Friday, June 12, 2009

Reading baseball

I'm reading three books about baseball (while I'm not actually watching, that is). One is OK, one is good (and a keeper) and one is terrific (and also a keeper).


The OK one is Ron Darling's The Complete Game: Reflections on Baseball, Pitching and Life on the Mound. Darling is the former Mets pitcher, now a broadcaster for SportsNet New York. To give the reader the "feel" of the pitching experience, Darling organized his book using specific innings of games in which he was the starting pitcher. So, for instance, Ch. 1 describes the first inning of his first major league start, against the Phillies on Sept. 6, 1983; Ch. 2 is Game 4 of The 1986 World Series, Mets vs. the Red Sox; etc. The intro chapters (before we got to actual games) were so-so, but it's improving, and the descriptions of Darling's game-day preparation (he took a nap just before going out to warm up) are interesting. How these guys handle the pressure is mind-boggling to me.

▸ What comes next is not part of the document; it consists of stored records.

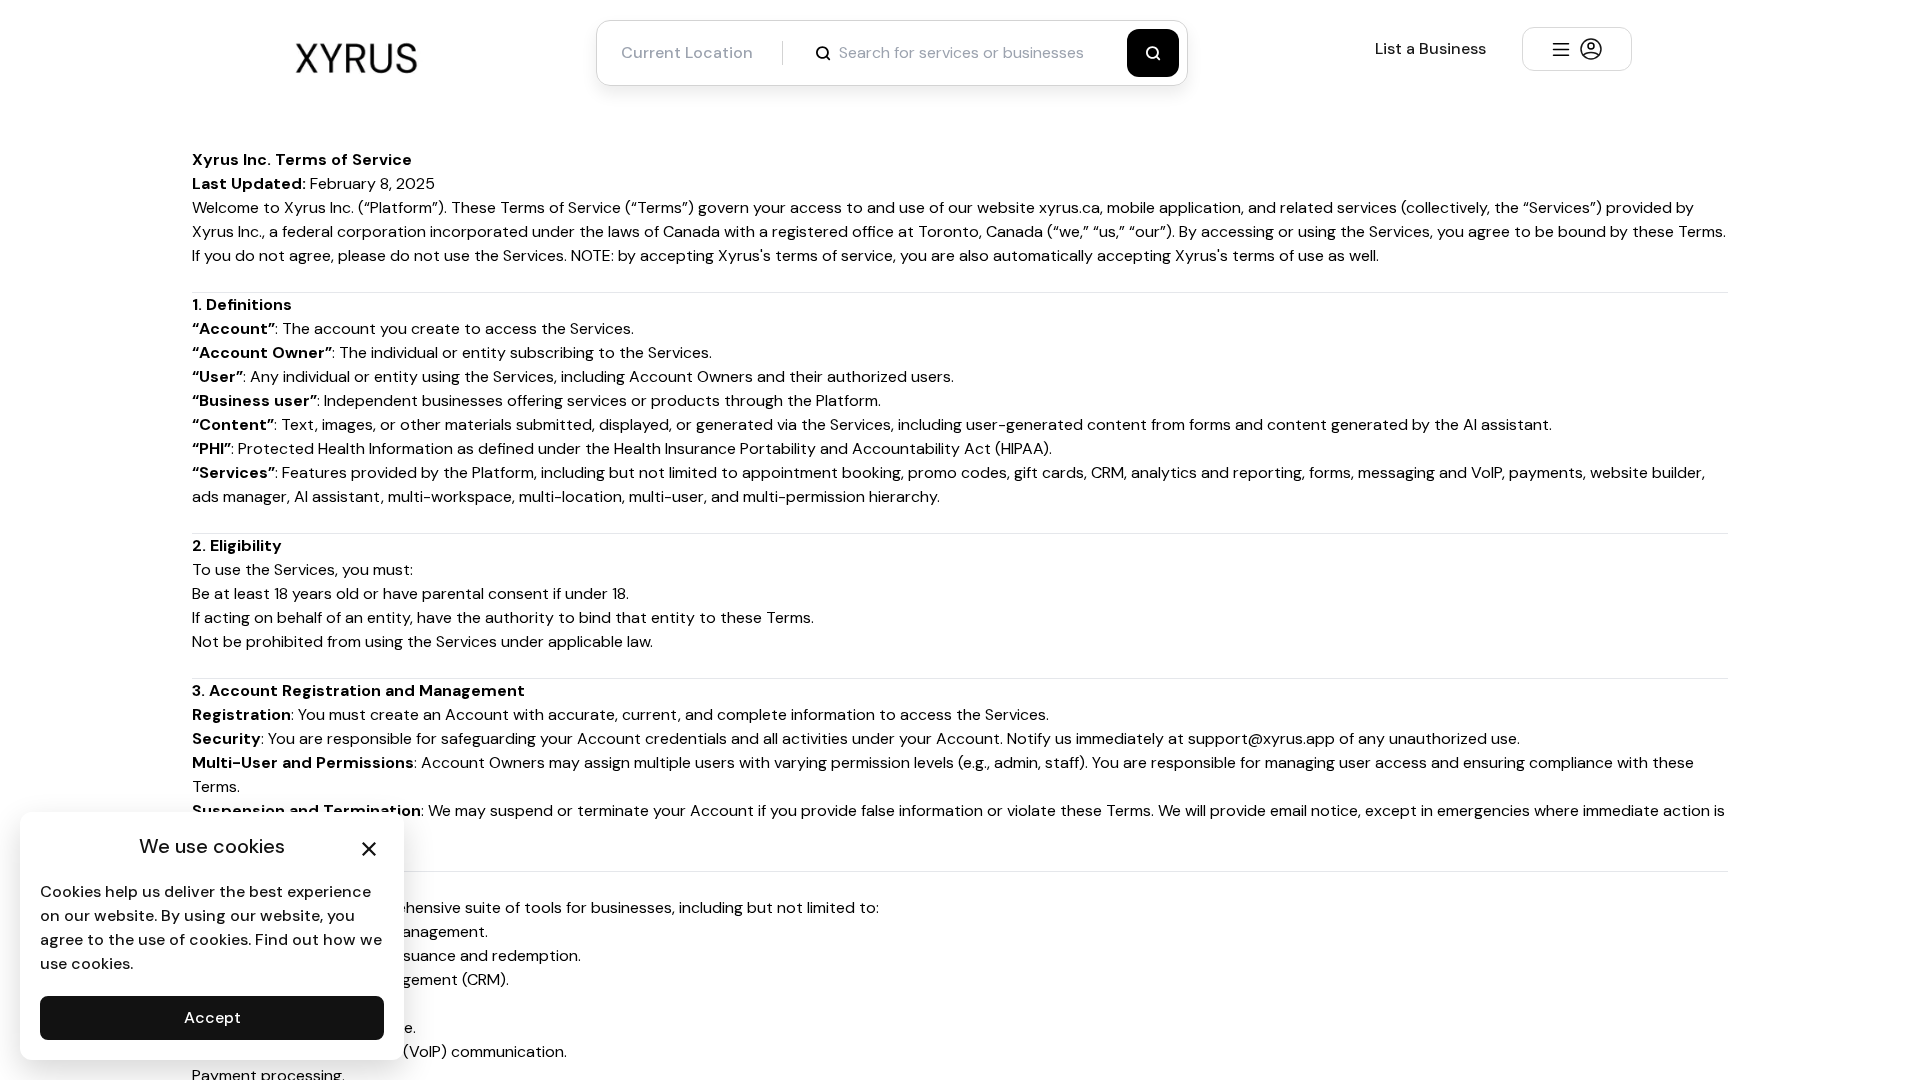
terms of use (1276, 255)
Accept (212, 1017)
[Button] (1153, 53)
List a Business (1430, 48)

The second book is called Watching Baseball Smarter, by Zack Hample. (Hample's other claim to fame is having grabbed more than 3,000 baseballs from major league games, including Bonds' 724th home-run baseball; his first book is titled How to Snag Major League Baseballs.) He's played professional ball himself, which gives him street cred to describe various aspects of the game, from the different grips pitchers use and the effect each has on a pitched ball to details about fielding, base running, and the answer to the question all baseball fans ask: Why do those guys grab their crotches all the time? (Ans: Those cups are uncomfortable, dammit!) Hample includes a glossary of terms, which are italicized in the text, so you can look stuff up as you read, or just read the glossary through all at once. It's a good dip-into book while watching a game and some play is a new one on me or Mike Kruko uses a term I haven't heard before. (This book was recommended to me by Heather Hafleigh, with whom I've been having an e-mail conversation about baseball in general and the Giants in particular.)

The best one, though, is As They See 'Em: A Fan's Travels in the Land of Umpires, by Bruce Weber. Weber is a reporter for The New York Times, and he brings the same clear, well-written, literate style of that newspaper to this book. I'd recently become intrigued by the enigmatic nature of the umpire, curious about not only the nuts and bolts of umpiring but what motivates a man (the female umpire is rare beyond rare) to want to be one in the first place. Weber interviewed dozens of current and former umpires, players, managers, and Major League baseball execs, and also trained as an umpire, after which he spent a season working games, from Little League to Spring Training. ("Just about the first thing they teach you at umpire school is ow to yank your mask off without upsetting your hat." Talk about your great lead . . . .) I checked this out from the library, but it's too good to let go of, so I've decided to buy it, to have the time to read it at a slow, delicious pace. Get this book; it's good.